Blackwater, slated to hit shelves in North America on October 25 and be available worldwide soon thereafter, is a fully interactive action shooter that uses Microsoft’s motion-sensing Kinect technology for Xbox 360. Instead of playing the game with your thumbs, you use your entire body.
“This is the first shooter game on the Kinect platform,” says Erik Prince, founder of the former security-contracting firm Blackwater Worldwide. “I was adamant about creating a game that got people off the couch, moving, reacting, and sweating.”

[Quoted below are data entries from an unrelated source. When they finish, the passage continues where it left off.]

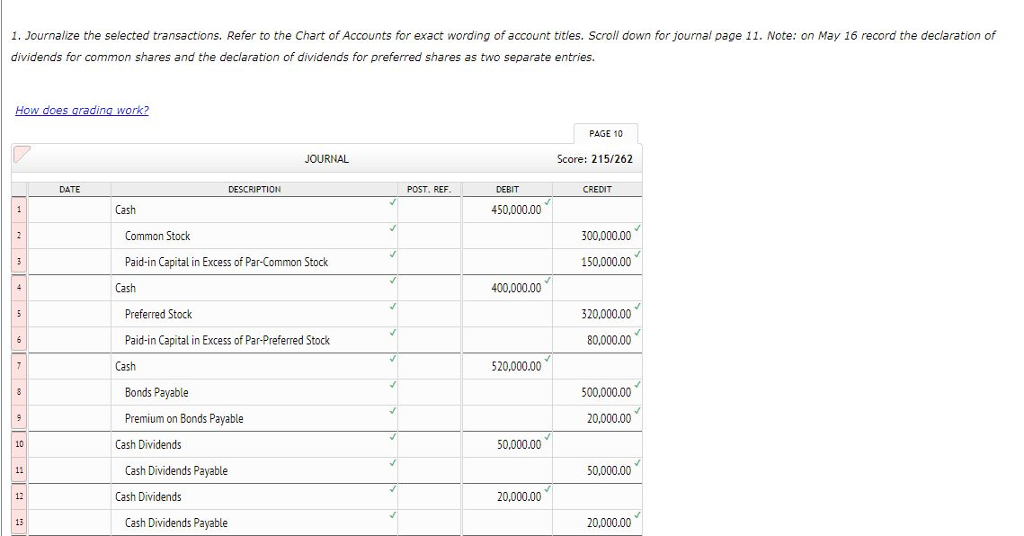Click the Paid-in Capital in Excess of Par-Preferred Stock field
The height and width of the screenshot is (536, 1024).
point(254,340)
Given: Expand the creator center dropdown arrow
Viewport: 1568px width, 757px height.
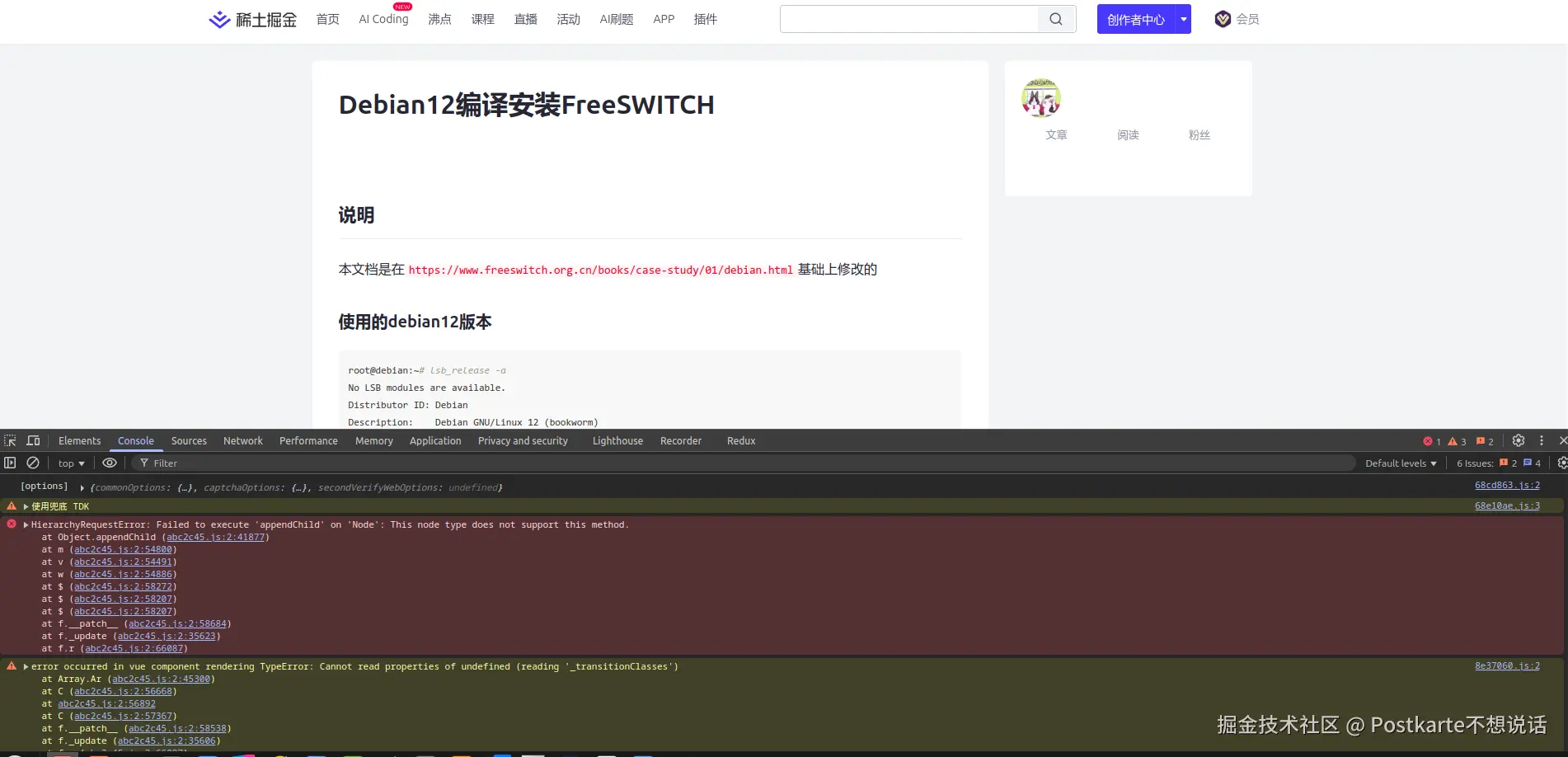Looking at the screenshot, I should [x=1184, y=19].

To negotiate a variety of hostile environments, you stand (and move and duck and dodge) in front of your TV while Kinect’s cameras track up to 25 different actions. You target enemies as though you were holding a pistol. A throwing motion lobs a grenade. A kicking motion knocks down a door. And to take cover, well, dive behind whatever you can.
“The beauty of the game,” says Peter Matiss of publisher 505 Games, “is that the breadth of controls is streamlined. I think people will be surprised at how quickly they’ll pick it up.”

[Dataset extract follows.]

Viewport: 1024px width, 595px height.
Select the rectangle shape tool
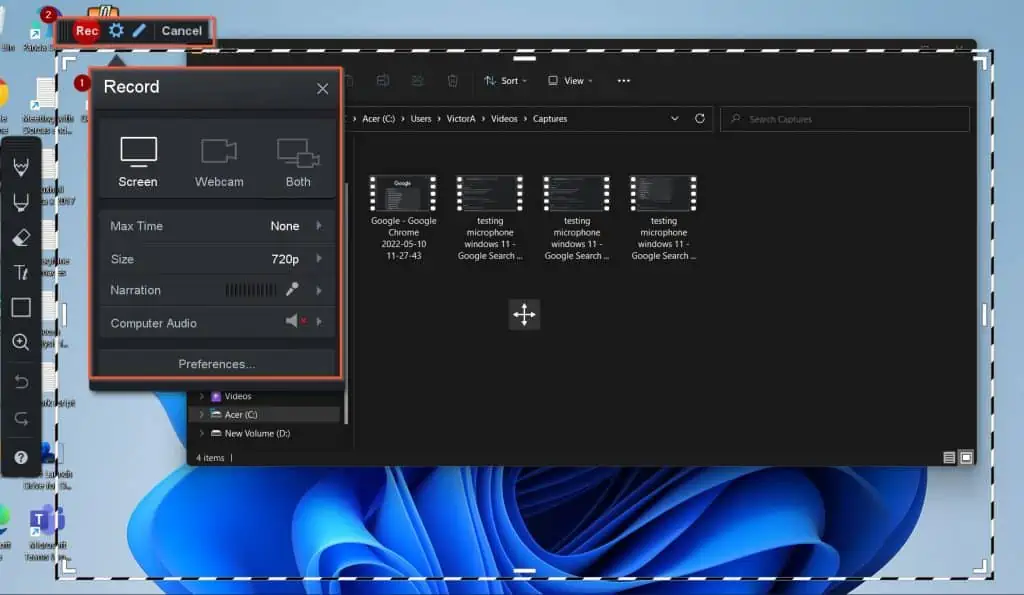click(20, 307)
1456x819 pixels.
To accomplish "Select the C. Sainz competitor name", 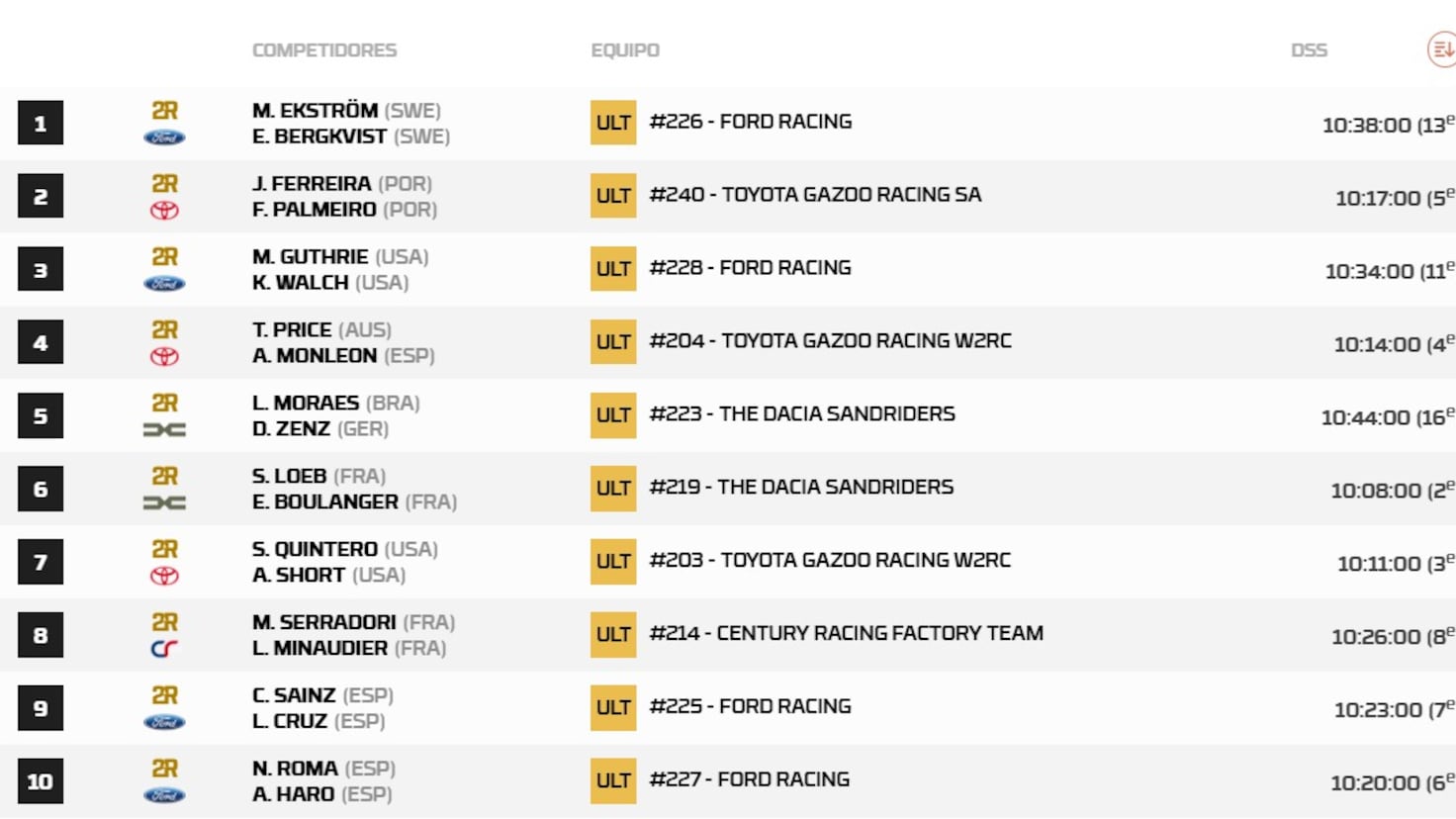I will 294,695.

To ensure authenticity, Prince secured licensing from Colt, Sig Suaer, Mossberg and others. He and a few other former Blackwater personnel also worked with game developer Zombie Studios to recreate lifelike scenarios and realistic combat.
“Our technical advisers were integral to helping the designers with individual and team movement, as well as the look and feel of the game,” says Prince. “You’ll move the way a Blackwater team member would move in a firefight. You’ll react the way our guys react. It will definitely get your blood pumping.”

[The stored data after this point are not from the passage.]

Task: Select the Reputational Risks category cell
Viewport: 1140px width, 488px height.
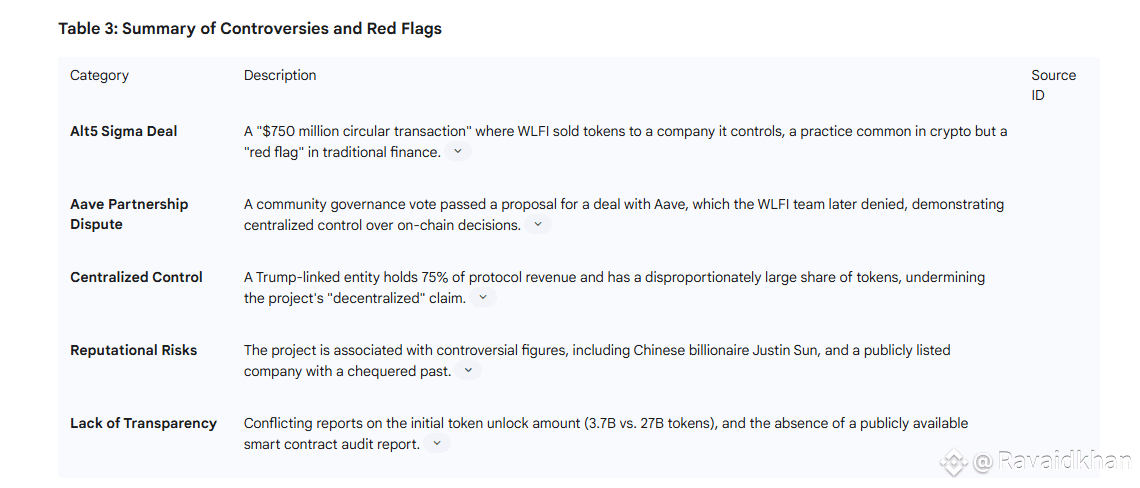Action: pyautogui.click(x=134, y=350)
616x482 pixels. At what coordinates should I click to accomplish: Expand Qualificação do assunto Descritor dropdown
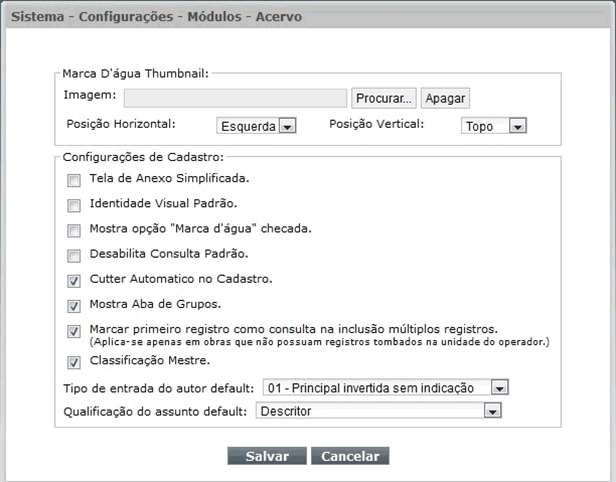pyautogui.click(x=379, y=411)
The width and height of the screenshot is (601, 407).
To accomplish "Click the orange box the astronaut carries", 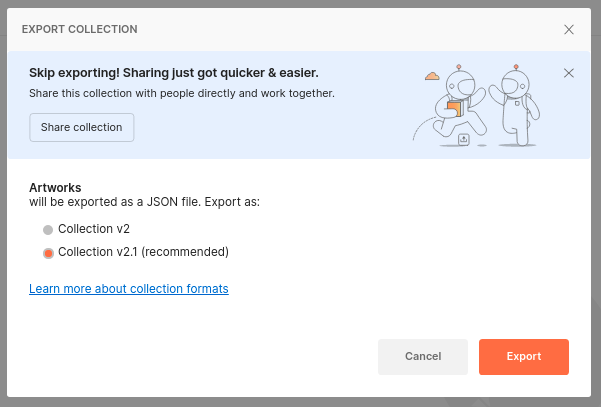I will tap(455, 108).
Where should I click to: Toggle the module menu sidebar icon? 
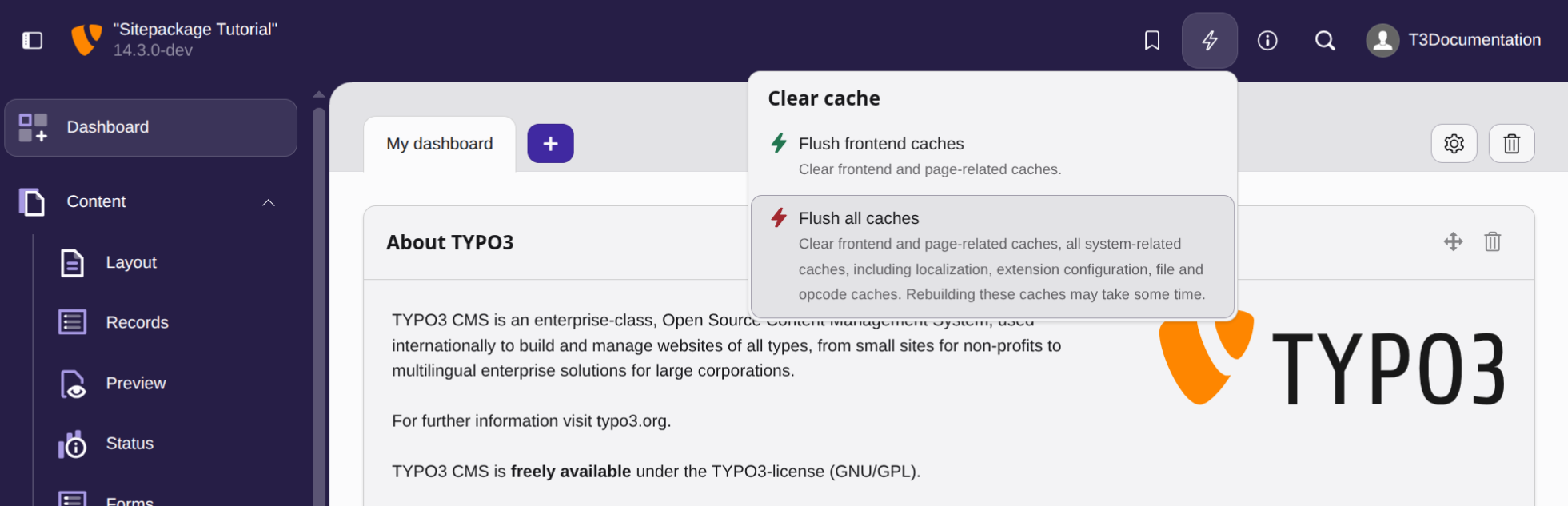(x=32, y=40)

As part of a four-man Blackwater unit, you’ll be operating in a fictional North African city. Mission objectives include protecting dignitaries, fighting off warlords, and keeping at bay opposing militias. You can play as one of four team members—a sniper, sub-machinegun specialist, shotgunner, or assault-rifle specialist—each with a different weapon and combat role.
And while the game is heavy on authenticity, it’s light on some of the less-attractive aspects of most shooter games. There are no civilians to kill, there’s a minimum of blood and gore, and the language is mild.
“We wanted the game to be realistic but fun, and available to gamers as young as teenagers,” says Prince, who’s ordered a copy of the game for his sons. “Frankly, I’m just not a fan of gratuitous violence. The violence in shooter games ought to be part of the mission—good guys killing the bad guys.”